What needs to be done.
All lines below must be repeated exactly, with the pictures omitted.

START Source information

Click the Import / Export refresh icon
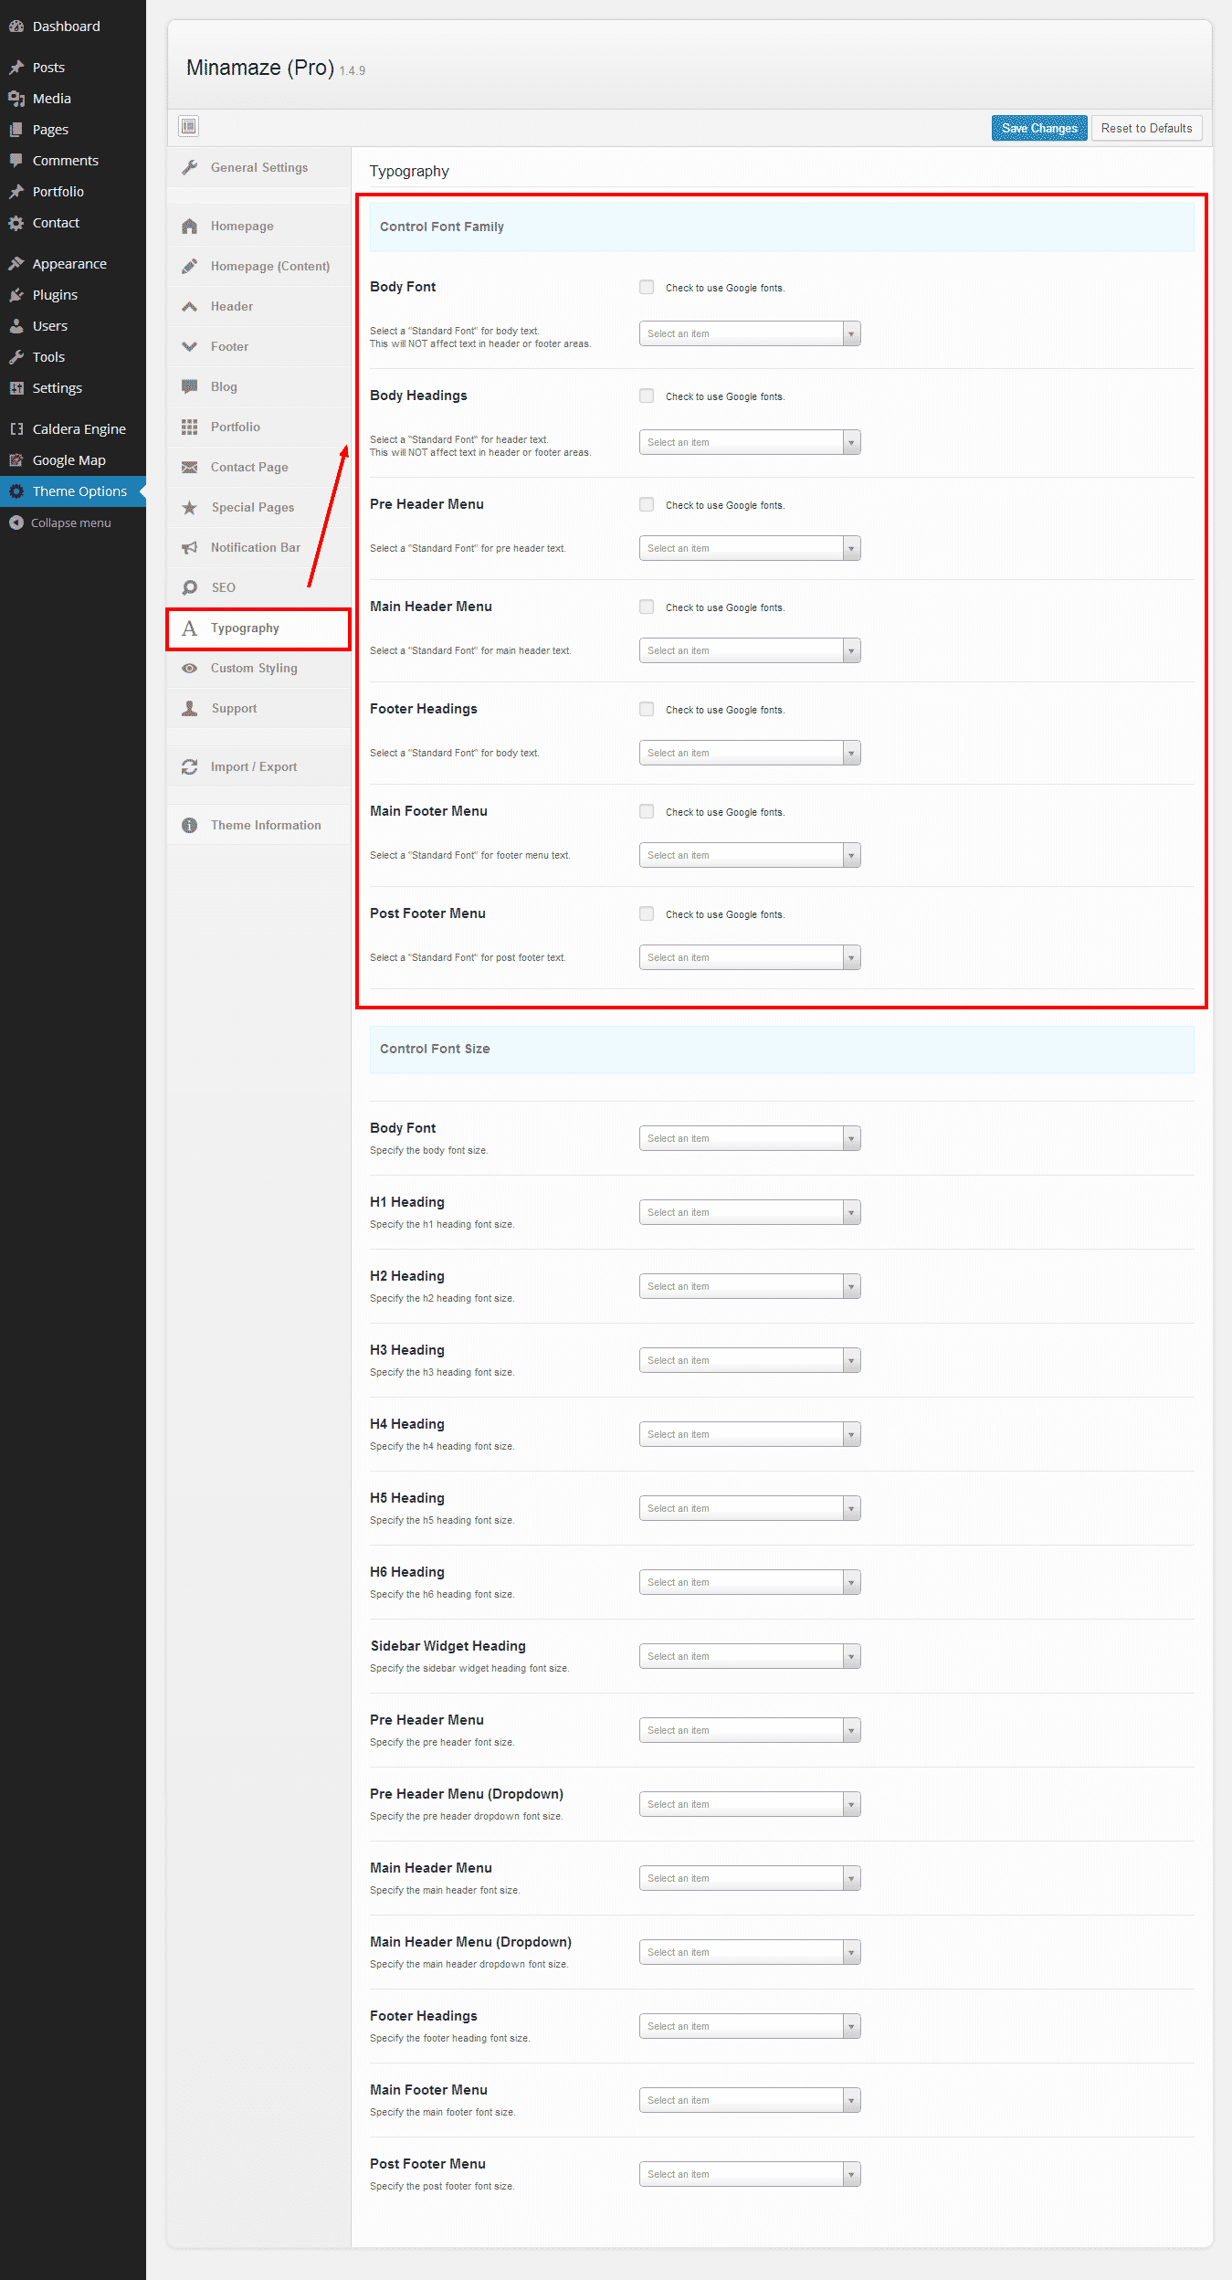The height and width of the screenshot is (2280, 1232). (190, 766)
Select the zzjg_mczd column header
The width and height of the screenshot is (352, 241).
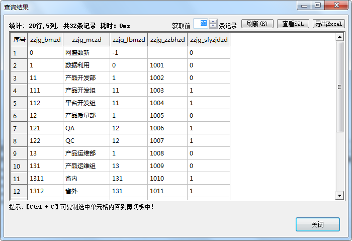click(x=86, y=40)
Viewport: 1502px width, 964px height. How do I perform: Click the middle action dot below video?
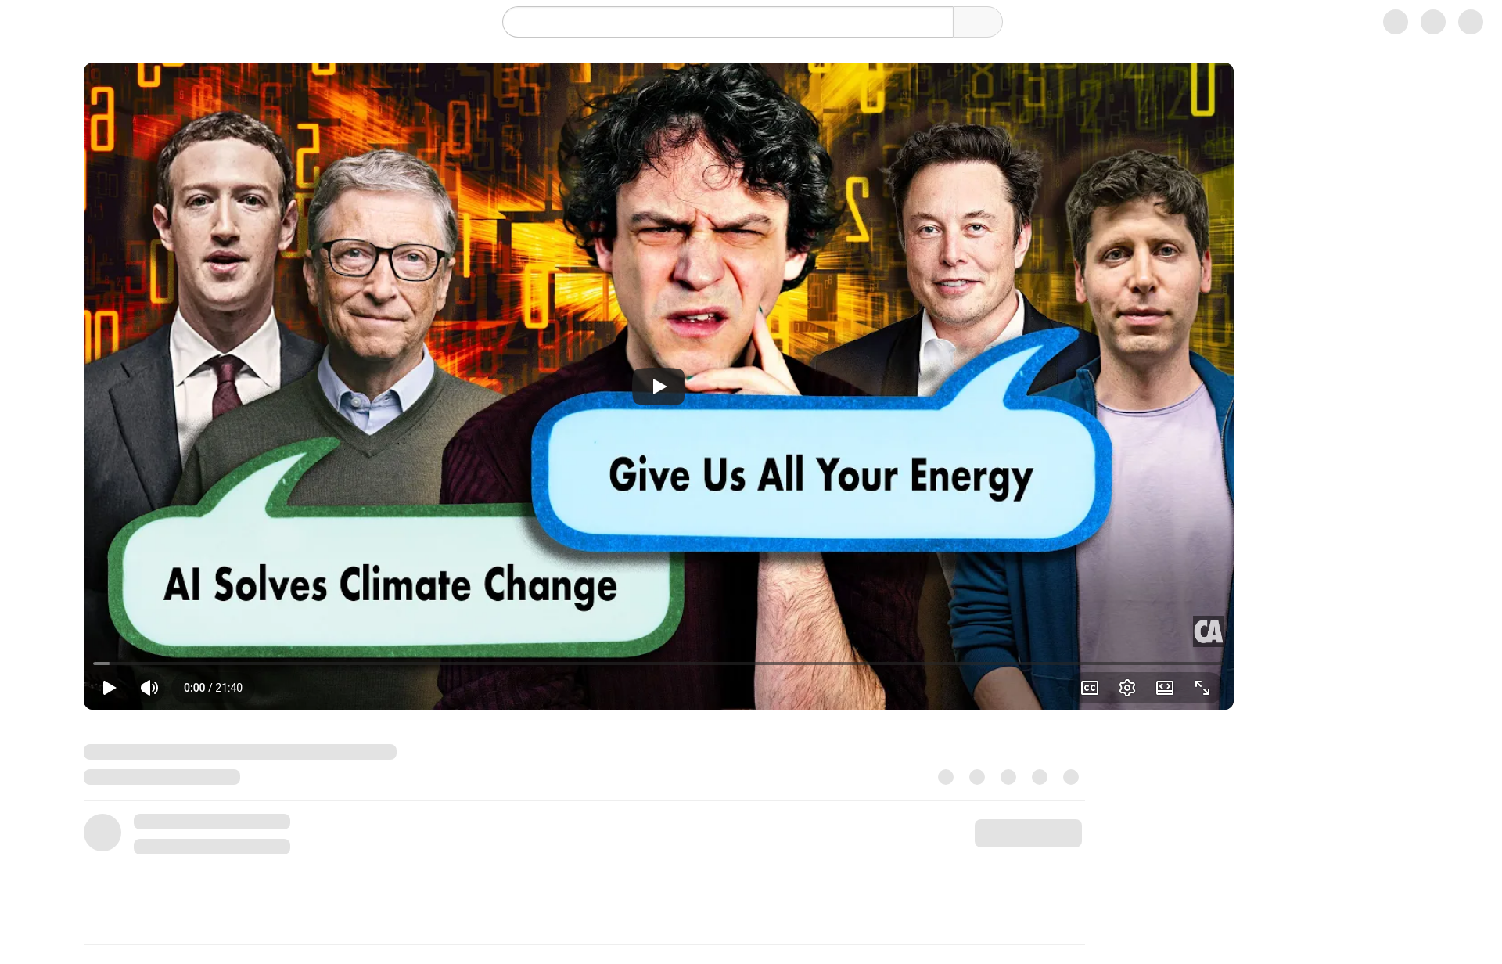click(x=1008, y=777)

END Source information

Solution below.
Click the Import / Export refresh icon
The height and width of the screenshot is (2280, 1232). (190, 766)
Select the zzjg_mczd column header
The width and height of the screenshot is (352, 241).
click(x=86, y=40)
Viewport: 1502px width, 964px height. How do I perform: Click the middle action dot below video?
click(x=1008, y=777)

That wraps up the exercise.